It is time for us to face the problems we've been postponing for 50 years - it is time to rebuild the brand of Argentina

President de la Rua

A default by Argentina, which owes a total of $132bn, would shake investors' confidence in emerging market debt, making it harder for many developing countries to borrow.

Full details have yet to be made public, but the restructuring plan centres on swapping $95bn worth of government bonds paying 15% interest for longer-term securities which will pay less than 7%.

The lower interest payments are designed to save the cash-strapped government about $4bn next year.

President de la Rua said the bond swap will be voluntary, but gave no details as to how it would be achieved.

He had hoped to reassure bondholders by underwriting the bond swap with fresh loans from the International Monetary Fund, but the IMF turned down his request for more cash earlier this week.

The government now appears to be hoping that creditors will accept the lower interest rates in return for greater security, but many analysts say the coercive nature of the bond swap makes it a default in all but name.

Investor scepticism

"They talk about a restructuring with the goal of reducing costs by $4bn. In principle that's a very interesting figure, but we still don't know exactly what the swap is like," said Luis Corsiglia, a trader for Corsiglia brokerage in Buenos Aires.

And Standard & Poor's warned that it might downgrade Argentina's sovereign credit rating again, depending on the losses bondholders suffer in the debt swap.

The restructured debt would be backed by the country's tax collection.

"It (the restructuring) will also depend to some extent, because it is backed by tax receipts, on the ability of the country to stimulate growth and revenue in the form of tax receipts," Juliet Sampson, emerging markets economist at the Bank of America told the BBC's World Business Report.

Stocks pressured, but impact limited

Uncertainty over Argentina's intentions triggered a sell-off in the stock of European companies with Argentine interests on Friday.

Carmaker Renault, which has mnanufacturing operations in Argentina, fell lower on the Paris bourse, while Spanish telecoms provider Telefonica and banking group Banco Santander, both carrying major Argentine investments, also suffered.

However, analysts do not expect Argentina's debt problems to trigger a global financial crisis on a par with the turmoil triggered by Russia's $40bn default in 1998.

They say the impact will be limited this time because Argentina's debt problems have been widely anticipated.

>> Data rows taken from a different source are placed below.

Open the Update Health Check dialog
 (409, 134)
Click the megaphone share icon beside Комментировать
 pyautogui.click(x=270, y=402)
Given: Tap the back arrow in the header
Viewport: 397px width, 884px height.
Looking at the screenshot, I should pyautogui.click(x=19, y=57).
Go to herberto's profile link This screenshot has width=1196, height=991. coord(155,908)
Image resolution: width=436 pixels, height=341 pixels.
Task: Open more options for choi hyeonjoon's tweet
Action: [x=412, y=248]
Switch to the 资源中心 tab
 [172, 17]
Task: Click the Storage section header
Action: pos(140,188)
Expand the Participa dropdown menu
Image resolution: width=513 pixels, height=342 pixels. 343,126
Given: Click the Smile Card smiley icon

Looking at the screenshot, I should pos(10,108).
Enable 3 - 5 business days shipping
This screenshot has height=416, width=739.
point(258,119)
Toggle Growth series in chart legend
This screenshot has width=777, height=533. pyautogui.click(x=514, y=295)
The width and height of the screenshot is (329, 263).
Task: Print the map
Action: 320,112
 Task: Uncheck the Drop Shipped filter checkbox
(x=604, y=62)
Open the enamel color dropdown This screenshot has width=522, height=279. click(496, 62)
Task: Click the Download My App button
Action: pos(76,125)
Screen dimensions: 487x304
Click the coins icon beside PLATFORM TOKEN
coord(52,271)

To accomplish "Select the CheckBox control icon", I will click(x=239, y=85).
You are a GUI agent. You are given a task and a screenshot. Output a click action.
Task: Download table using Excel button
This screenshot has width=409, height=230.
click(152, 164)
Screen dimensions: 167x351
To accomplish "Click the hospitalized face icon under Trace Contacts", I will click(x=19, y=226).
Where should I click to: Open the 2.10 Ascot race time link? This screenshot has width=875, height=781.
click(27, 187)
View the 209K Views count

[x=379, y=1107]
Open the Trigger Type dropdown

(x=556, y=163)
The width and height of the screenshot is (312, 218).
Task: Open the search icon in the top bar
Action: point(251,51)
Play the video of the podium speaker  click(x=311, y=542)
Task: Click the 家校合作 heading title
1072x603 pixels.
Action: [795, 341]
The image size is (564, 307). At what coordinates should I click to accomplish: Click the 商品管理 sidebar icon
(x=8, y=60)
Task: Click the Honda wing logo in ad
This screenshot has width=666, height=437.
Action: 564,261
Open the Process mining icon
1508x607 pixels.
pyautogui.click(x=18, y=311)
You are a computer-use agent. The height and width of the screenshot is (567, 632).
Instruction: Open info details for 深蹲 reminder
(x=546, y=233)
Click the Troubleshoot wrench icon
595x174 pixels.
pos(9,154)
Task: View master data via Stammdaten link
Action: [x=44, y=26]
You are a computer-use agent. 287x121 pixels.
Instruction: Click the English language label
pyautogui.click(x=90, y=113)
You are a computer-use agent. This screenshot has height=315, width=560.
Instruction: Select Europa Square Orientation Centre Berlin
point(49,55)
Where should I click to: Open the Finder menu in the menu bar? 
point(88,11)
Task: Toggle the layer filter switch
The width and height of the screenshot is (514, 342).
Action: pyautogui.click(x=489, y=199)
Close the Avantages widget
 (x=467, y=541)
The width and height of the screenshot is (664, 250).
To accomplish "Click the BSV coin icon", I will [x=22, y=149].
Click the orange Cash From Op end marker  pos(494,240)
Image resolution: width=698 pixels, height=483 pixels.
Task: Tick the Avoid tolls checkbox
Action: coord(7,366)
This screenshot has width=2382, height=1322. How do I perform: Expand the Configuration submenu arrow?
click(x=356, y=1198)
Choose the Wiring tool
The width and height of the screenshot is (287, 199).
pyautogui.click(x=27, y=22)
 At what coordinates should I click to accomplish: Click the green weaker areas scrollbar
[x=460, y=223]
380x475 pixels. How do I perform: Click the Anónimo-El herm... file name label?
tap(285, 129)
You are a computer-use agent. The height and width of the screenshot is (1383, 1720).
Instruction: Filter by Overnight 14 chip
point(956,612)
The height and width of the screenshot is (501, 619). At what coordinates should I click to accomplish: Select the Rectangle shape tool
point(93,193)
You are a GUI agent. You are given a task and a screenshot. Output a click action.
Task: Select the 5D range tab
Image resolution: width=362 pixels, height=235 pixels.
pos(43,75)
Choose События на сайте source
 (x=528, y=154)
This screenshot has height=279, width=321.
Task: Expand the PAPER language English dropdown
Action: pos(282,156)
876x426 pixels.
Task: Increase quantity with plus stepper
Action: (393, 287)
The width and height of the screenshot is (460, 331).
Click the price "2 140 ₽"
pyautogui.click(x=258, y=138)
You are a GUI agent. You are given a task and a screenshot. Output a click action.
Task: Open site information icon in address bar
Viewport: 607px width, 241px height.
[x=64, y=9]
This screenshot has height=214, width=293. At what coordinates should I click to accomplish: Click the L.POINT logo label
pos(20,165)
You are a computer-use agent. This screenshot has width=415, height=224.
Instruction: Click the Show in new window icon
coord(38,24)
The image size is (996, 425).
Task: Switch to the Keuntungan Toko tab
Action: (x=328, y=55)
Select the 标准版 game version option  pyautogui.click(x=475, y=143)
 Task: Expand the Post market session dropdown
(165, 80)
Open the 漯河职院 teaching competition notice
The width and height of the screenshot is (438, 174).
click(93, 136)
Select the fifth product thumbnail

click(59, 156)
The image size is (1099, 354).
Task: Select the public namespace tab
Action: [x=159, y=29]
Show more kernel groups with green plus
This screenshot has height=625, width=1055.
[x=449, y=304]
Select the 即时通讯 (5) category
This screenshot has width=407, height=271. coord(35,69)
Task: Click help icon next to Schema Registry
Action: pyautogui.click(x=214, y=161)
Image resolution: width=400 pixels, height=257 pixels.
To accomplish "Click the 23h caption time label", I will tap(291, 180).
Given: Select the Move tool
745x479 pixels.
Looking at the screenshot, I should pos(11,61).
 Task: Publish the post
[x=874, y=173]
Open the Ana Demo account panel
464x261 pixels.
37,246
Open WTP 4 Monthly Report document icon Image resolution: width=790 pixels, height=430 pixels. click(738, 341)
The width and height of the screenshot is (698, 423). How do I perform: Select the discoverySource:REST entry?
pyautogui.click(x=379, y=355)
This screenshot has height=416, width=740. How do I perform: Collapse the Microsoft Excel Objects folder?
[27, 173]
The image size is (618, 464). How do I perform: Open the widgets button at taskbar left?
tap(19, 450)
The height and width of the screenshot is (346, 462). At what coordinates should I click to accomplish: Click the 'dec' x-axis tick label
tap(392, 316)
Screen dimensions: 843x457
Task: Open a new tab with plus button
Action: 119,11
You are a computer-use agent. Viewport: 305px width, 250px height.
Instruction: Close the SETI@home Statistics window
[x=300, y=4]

A steady decline in the face value of Argentine bonds since the start of the year means that a high proportion of the losses have already been absorbed.

Safety net

The debt restructuring plan formed part of a wider economic package which included a greater safety net for the poorest sections of society, and measures to boost indusrial production and exports.

But finance minister Domingo Cavallo, warned the country could not expect further bailouts from the US or the IMF.

Instead he said it would be up to Argentines to restore confidence by spending and investing more.

Value added tax on credit card purchases is to be cut in a bid to boost consumer spending.

Spending cuts

Much also depends on President De La Rua persuading powerful provincial governors to accept spending cuts, something which has not so far happened despite ongoing talks.

Argentina's stock markets closed higher on Thursday in anticipation of the announcement.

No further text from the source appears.